In the premiere’s final scene, there’s a parallel meet-clumsy … between Louise and Adele. It happens on a street corner after Louise has dropped Adam off at school. Louise recognizes Adele from a photo on David’s desk: “It’s you,” she blurts out awkwardly, forcing her to explain, “I work for your husband.” Adele (again with the drapey pastels!) claims she just walked David to his office, except I’m pretty sure she didn’t. In that prior scene where Adele took the pill, she walked David to their front gate while still in her pajamas; she told David she planned to go to the gym, then she walked back into the house. And what she’s wearing when she runs into Louise is, again, not gym clothes.

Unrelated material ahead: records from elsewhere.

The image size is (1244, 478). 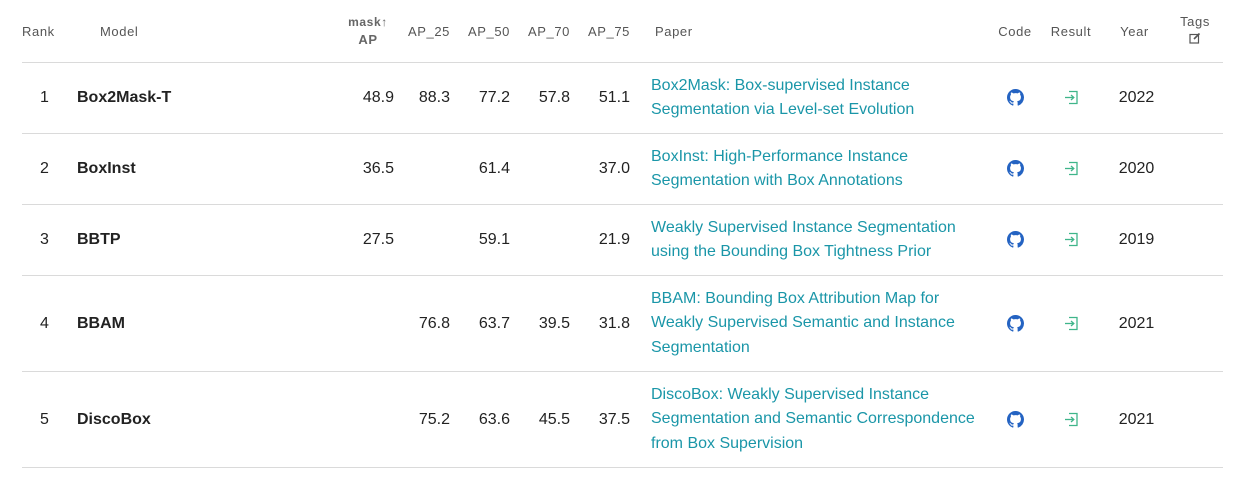 What do you see at coordinates (207, 420) in the screenshot?
I see `model-name: DiscoBox` at bounding box center [207, 420].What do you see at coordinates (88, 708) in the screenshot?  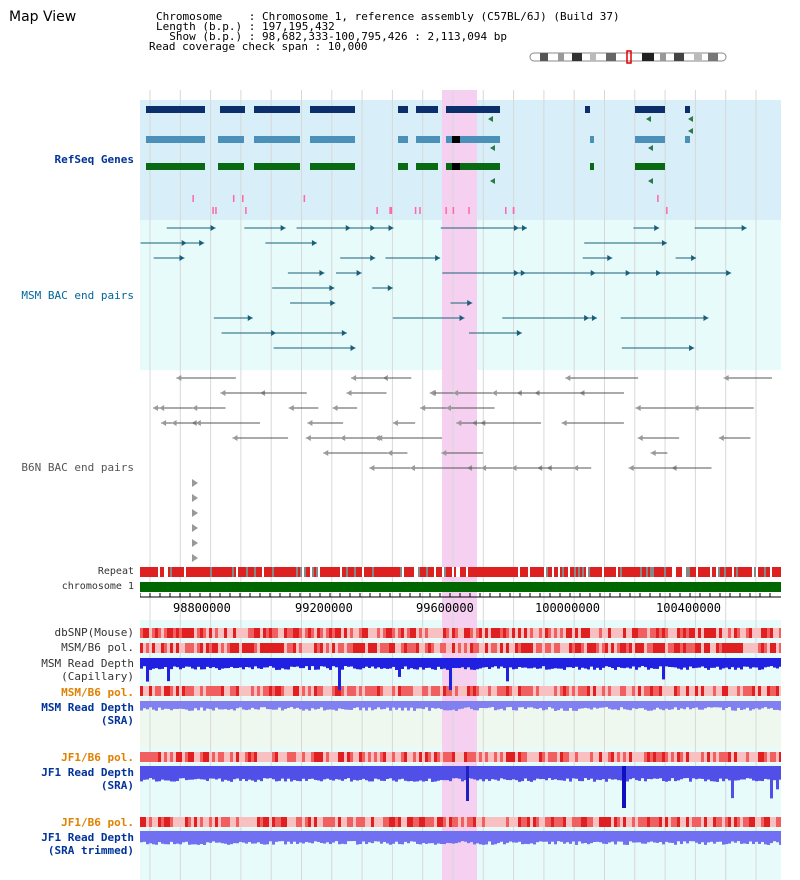 I see `track-label-msm-depth-sra: MSM Read Depth` at bounding box center [88, 708].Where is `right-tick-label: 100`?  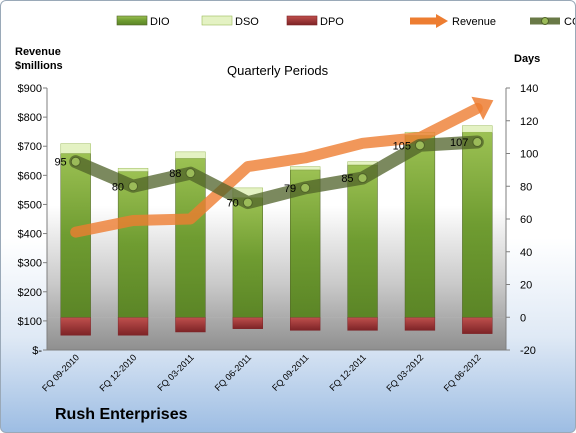 right-tick-label: 100 is located at coordinates (529, 155).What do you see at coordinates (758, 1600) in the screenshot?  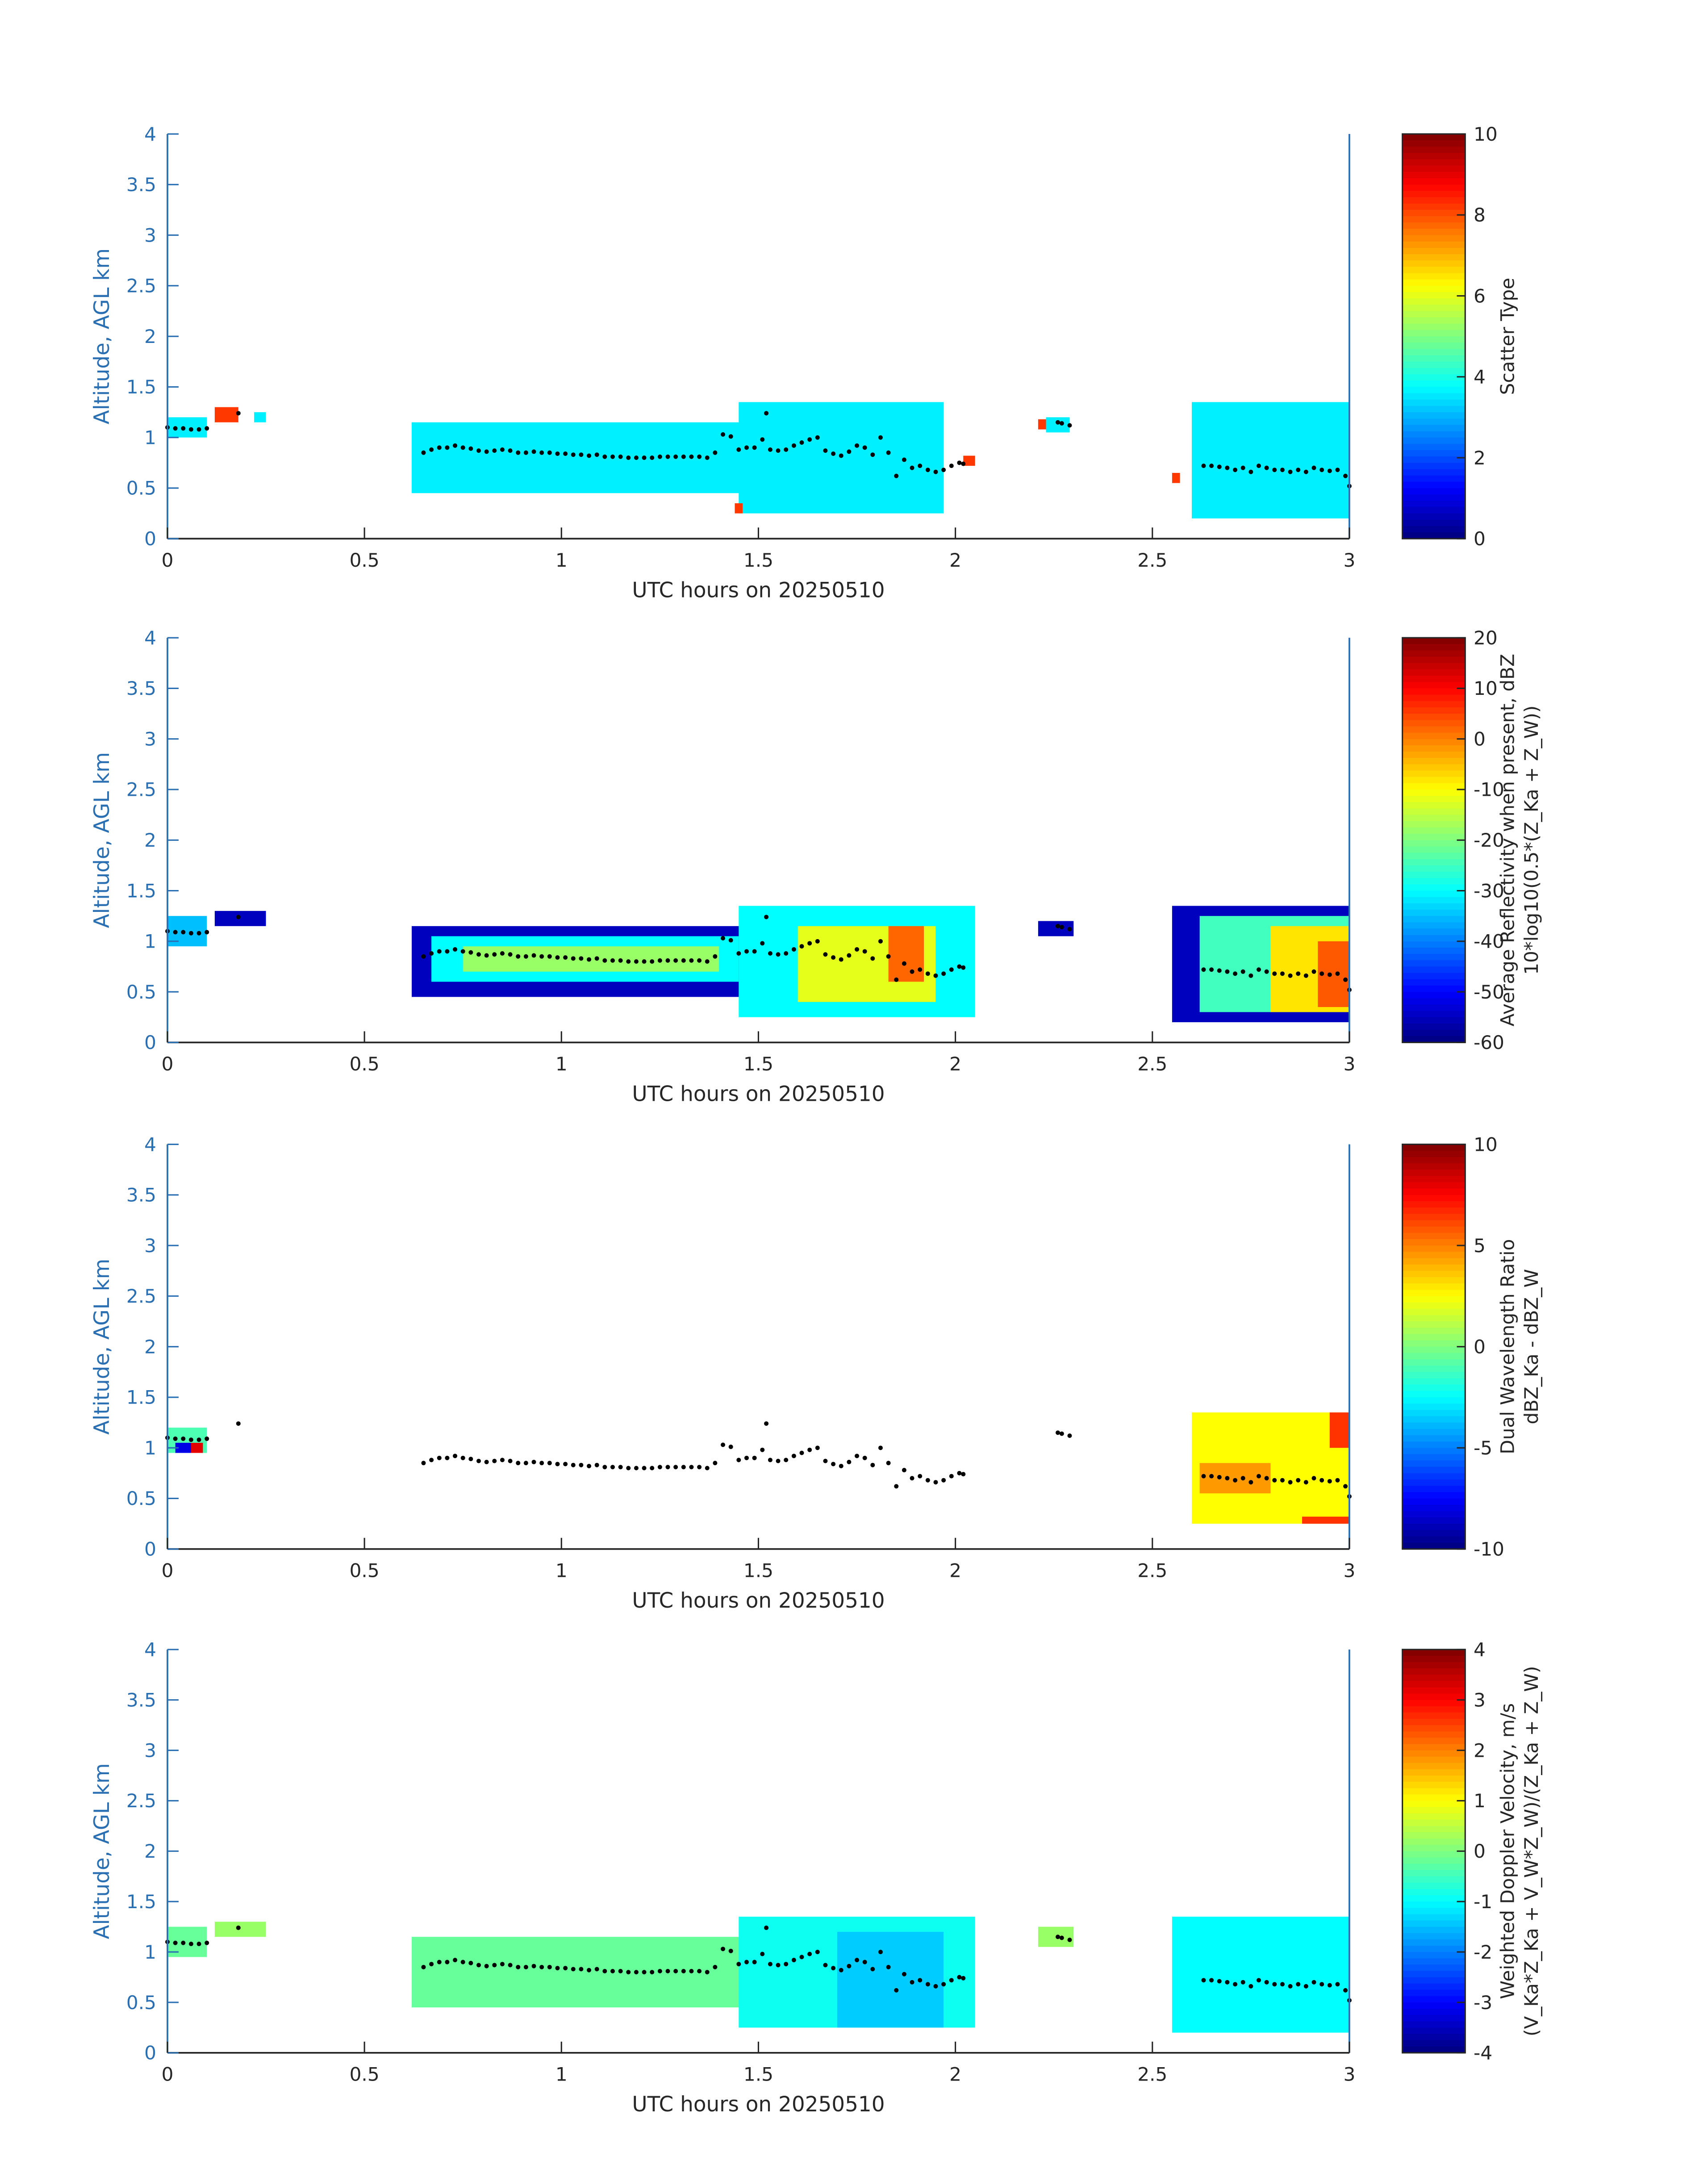 I see `x-axis-label: UTC hours on 20250510` at bounding box center [758, 1600].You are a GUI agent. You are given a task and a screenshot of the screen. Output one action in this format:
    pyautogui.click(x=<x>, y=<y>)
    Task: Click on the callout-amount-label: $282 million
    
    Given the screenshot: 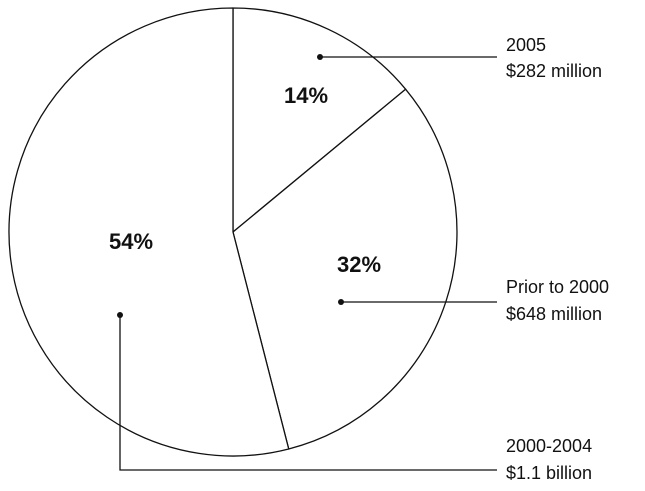 What is the action you would take?
    pyautogui.click(x=554, y=71)
    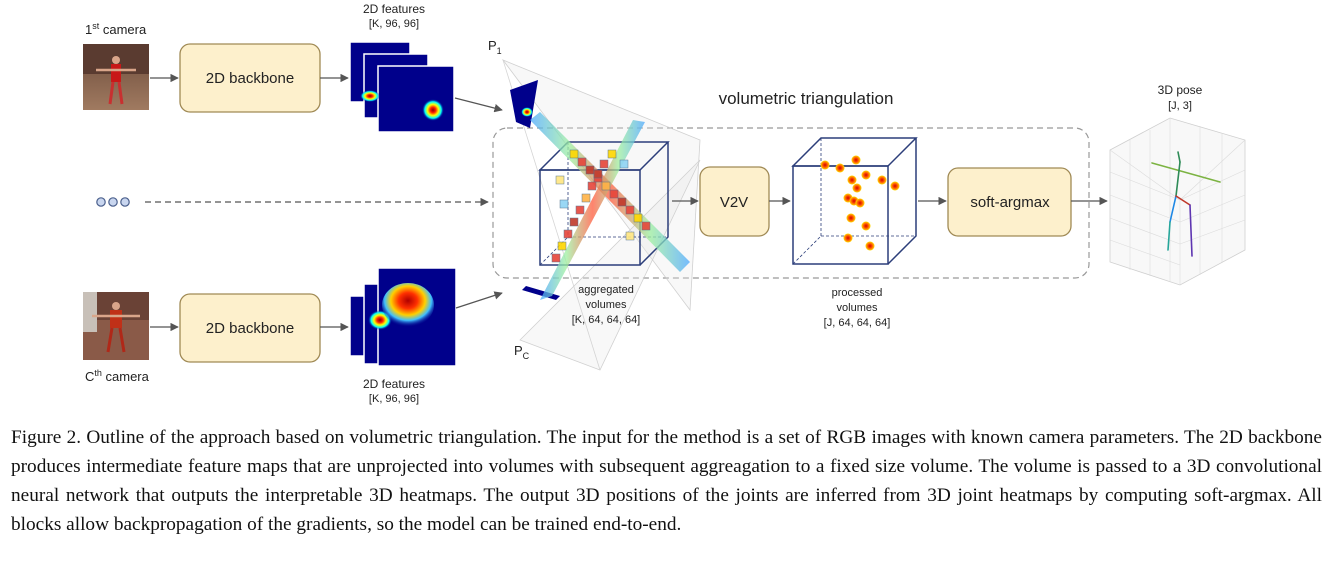 The width and height of the screenshot is (1330, 572). What do you see at coordinates (858, 323) in the screenshot?
I see `processed-shape: [J, 64, 64, 64]` at bounding box center [858, 323].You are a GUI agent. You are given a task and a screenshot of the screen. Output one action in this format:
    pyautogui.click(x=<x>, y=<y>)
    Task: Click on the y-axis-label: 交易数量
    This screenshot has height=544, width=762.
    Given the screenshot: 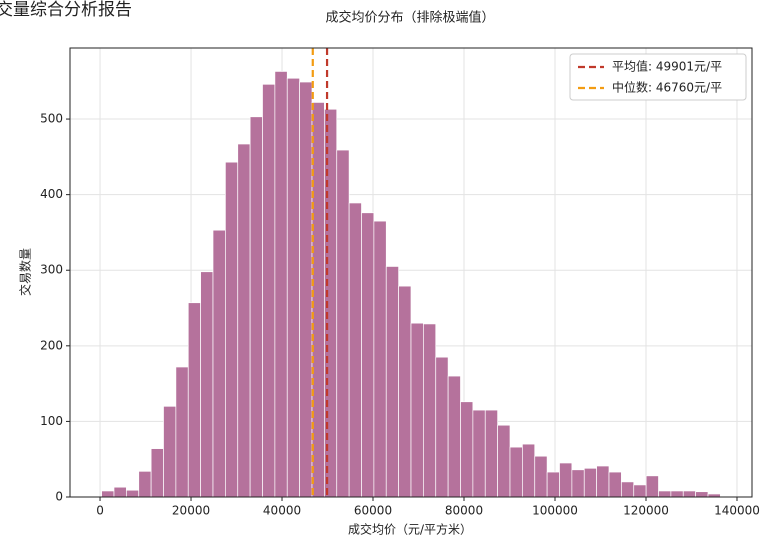 What is the action you would take?
    pyautogui.click(x=26, y=272)
    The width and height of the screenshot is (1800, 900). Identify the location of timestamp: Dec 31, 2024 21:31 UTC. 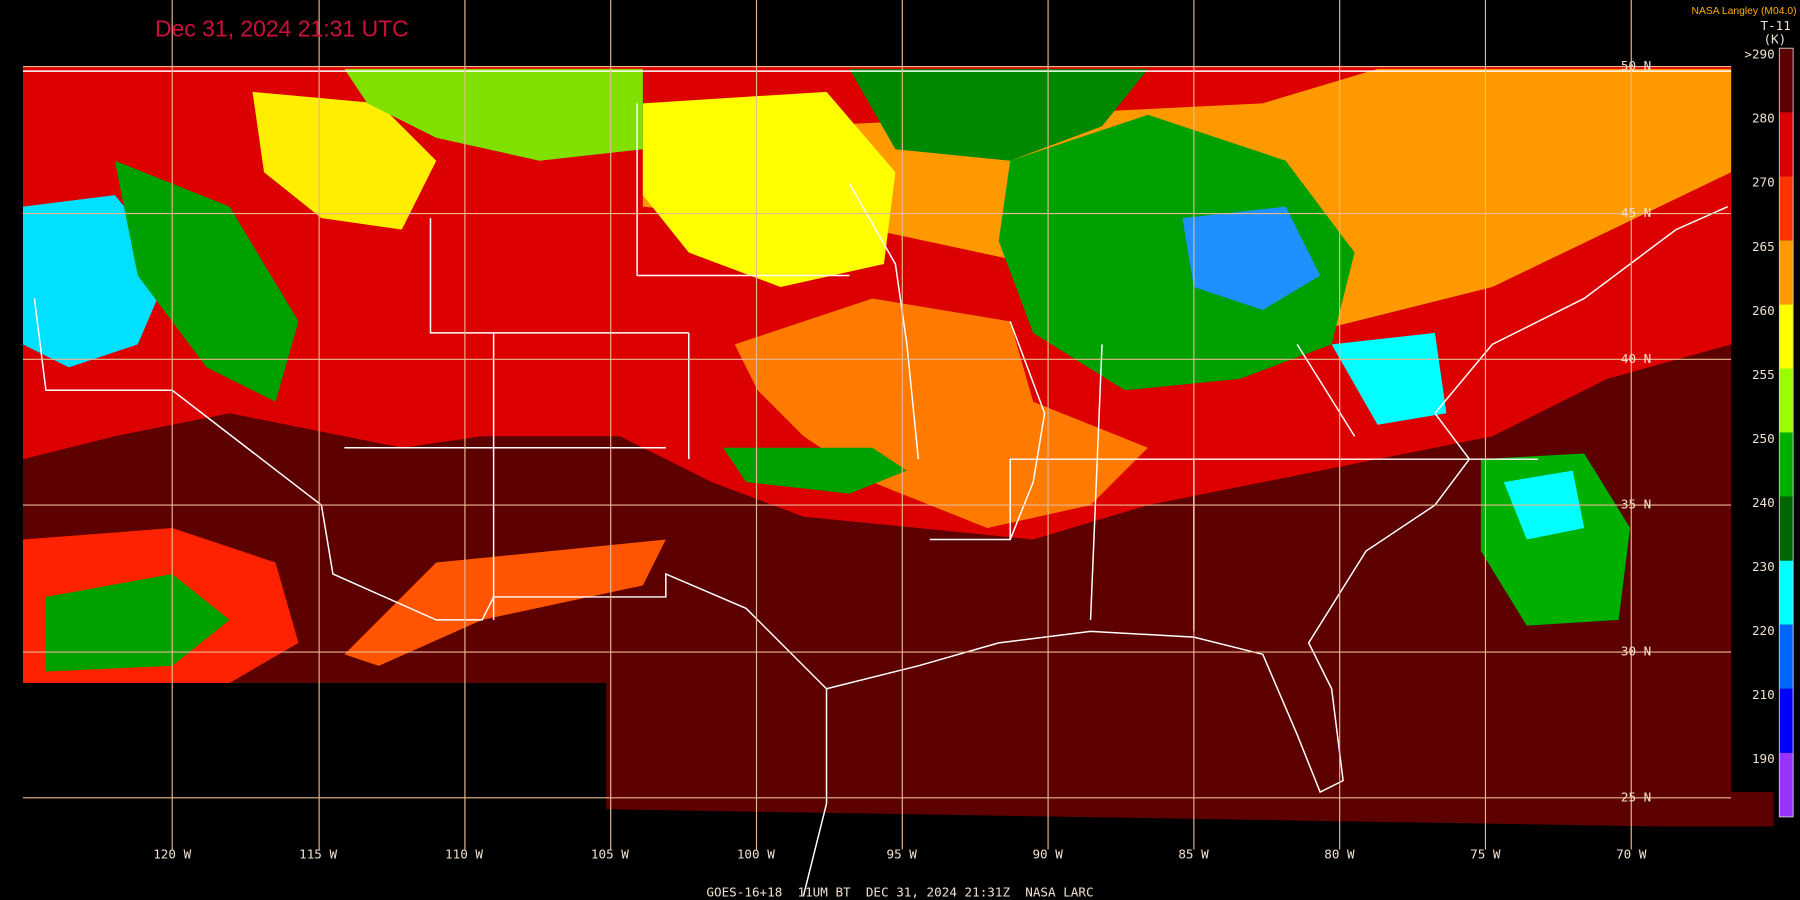
(282, 29).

Instead, Adele asks Louise to join her for an impromptu cup of coffee, “to make up for knocking me down.” She adds, “You’ll lead. I’ll follow.” Adele seems to be sizing Louise up. Louise seems like she’s trying to avoid eye contact (just like David). Everyone seems to be fucked up.
So what do we know? We know that Adele was in a psychiatric facility and her parents died in a fire that she possibly set, although David’s got a big burn mark on his arm, so maybe he set the fire, or maybe Adele’s set other fires since that first one. Was David her first psychiatrist? Is he a controlling husband, or is it just that he knows how unhinged Adele is? Was Louise and Adele’s run-in really a chance encounter? For that matter, was Louise and David’s?
In other words, what we know is very little. But I’m good with that. In the book, Pinborough uses the word fizz a lot to describe how her characters feel in their gut, and that’s how I feel now. I’m fizzy over this second chance encounter, and I’m fizzing to see what comes next.